**** Listing ****

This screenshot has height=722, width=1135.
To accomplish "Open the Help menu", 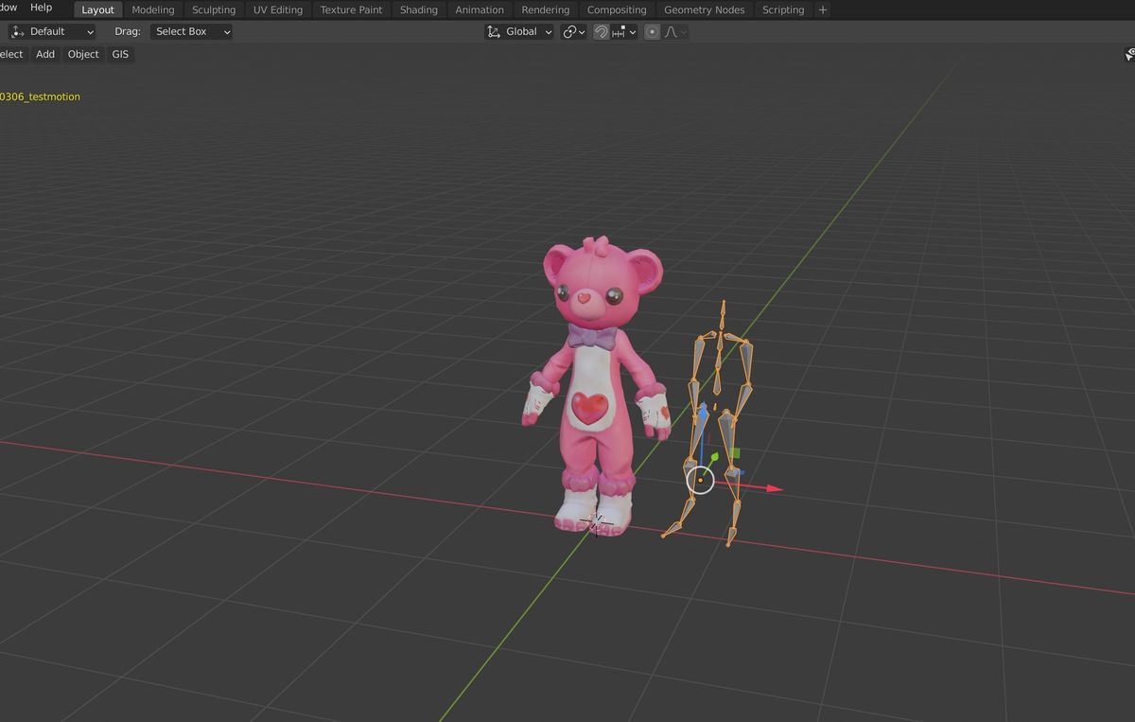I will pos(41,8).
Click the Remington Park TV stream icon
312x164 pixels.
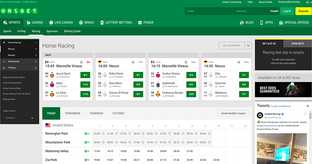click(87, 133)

****

The exercise
Count the lines of the material above that contain the word "This", matching case exactly. Give only the number.

Completed exercise
1